Checkpointing is an important part of any long-running process such as
a web crawl. By checkpointing we mean writing a representation of the crawler's
state to stable storage that, in the event of a failure, is sufficient to allow
the crawler to recover its state by reading the checkpoint and to resume
crawling from the exact state it was in at the time of the checkpoint. By this
definition, in the event of a failure, any work performed after the most recent
checkpoint is lost, but none of the work up to the most recent checkpoint. In
Mercator, the frequency with which the background thread performs a checkpoint
is user-configurable; we typically checkpoint anywhere from 1 to 4 times per
day.

Frontier

A Frontier is a plug-able module in Heritrix that maintains the internal state of the crawl. See the URIFrontier Interface javadoc comments for more on what a frontier does.

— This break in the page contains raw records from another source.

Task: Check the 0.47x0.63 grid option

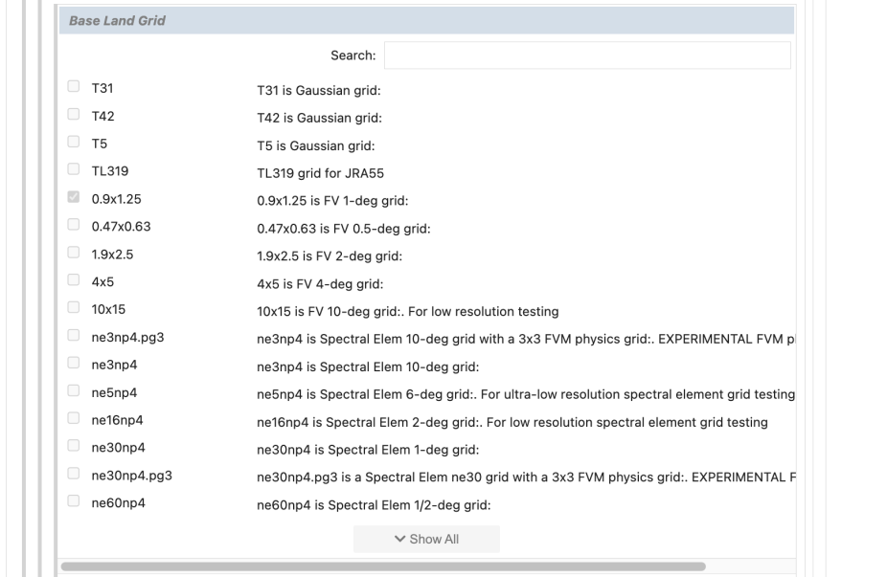Action: pyautogui.click(x=74, y=226)
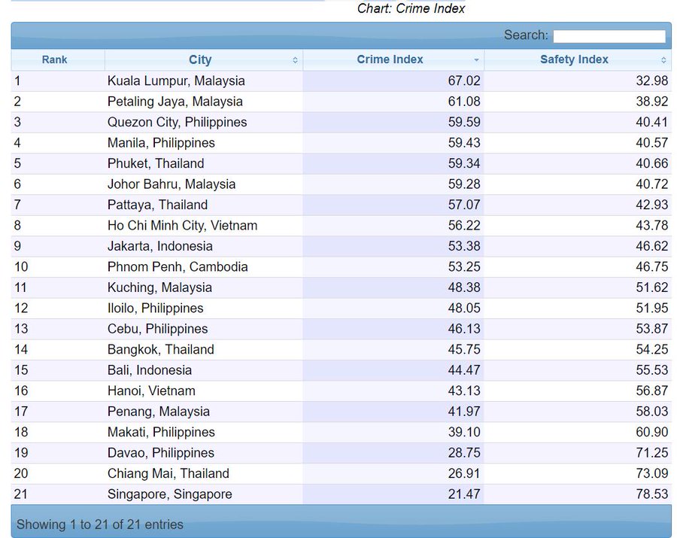Click on Hanoi, Vietnam city cell
This screenshot has height=538, width=677.
(x=151, y=391)
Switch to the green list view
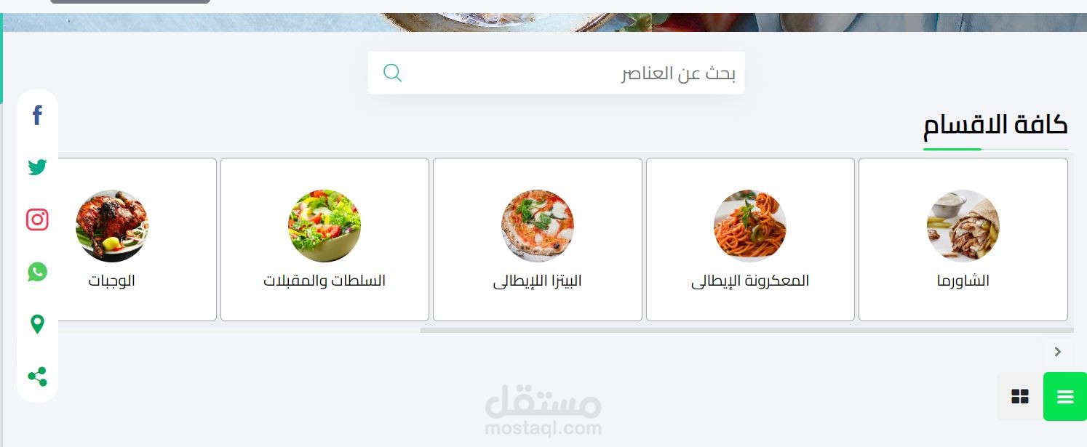Image resolution: width=1087 pixels, height=447 pixels. [x=1065, y=396]
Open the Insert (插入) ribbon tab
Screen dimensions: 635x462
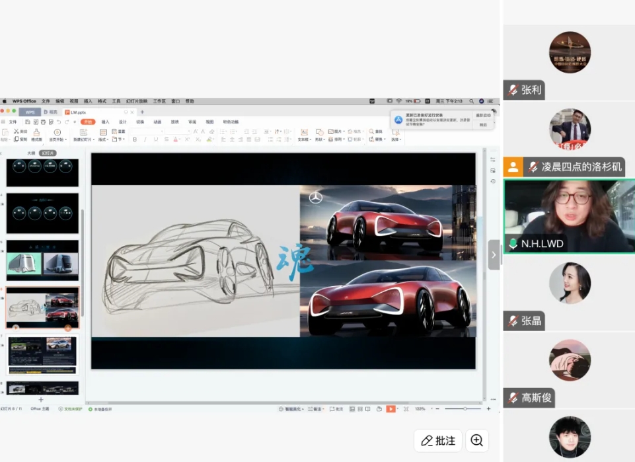point(105,122)
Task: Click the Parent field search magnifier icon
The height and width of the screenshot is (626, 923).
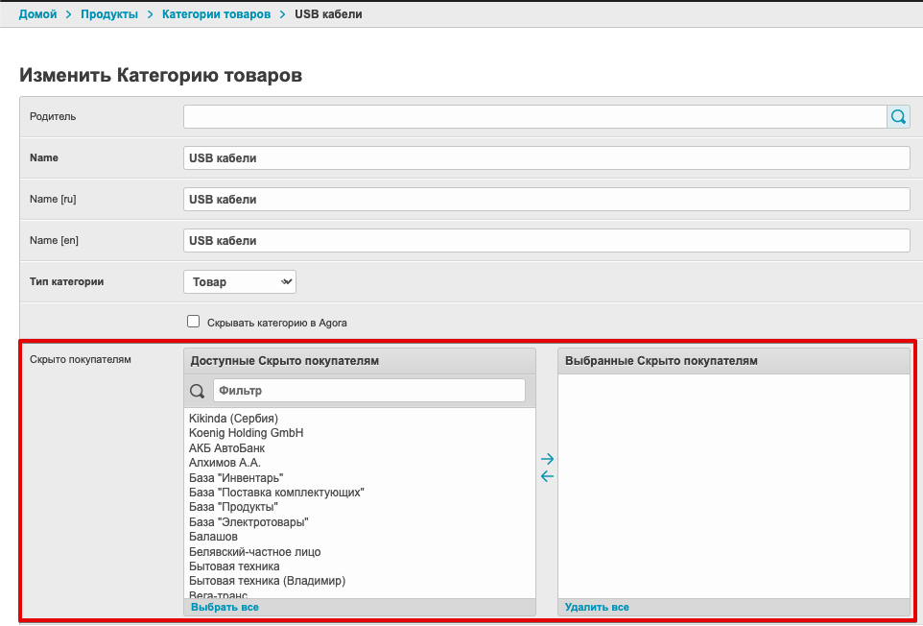Action: tap(898, 116)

A host can serve multiple domains or a single domain can be served by multiple hosts. For our purposes so far, host == hostname in URI DNS is not considered; it is volatile and may be unavailable. So when we get the URIs...

    http://www.example.com
    http://search.example.com
    http://201.199.7.15

...even if they all point to the 201.199.7.15 IP, they are 3 different logical hosts (at the level of the URI/HTTP protocol). Conformant HTTP proxies behave similarly, we think, even if they know www.example.com == 201.199.7.15, they will not consider them interchangeable.

This is not ideal for politeness where we'd want politeness rules to apply to the physical host rather than the logical.

CrawlHost is used to represent our notion of a Host (whereas CrawlServer is used to represent a Server on that host: e.g. there would be a CrawlHost for yahoo.com and one CrawlServer instance for the yahoo.com:80 and another for yahoo.com:443.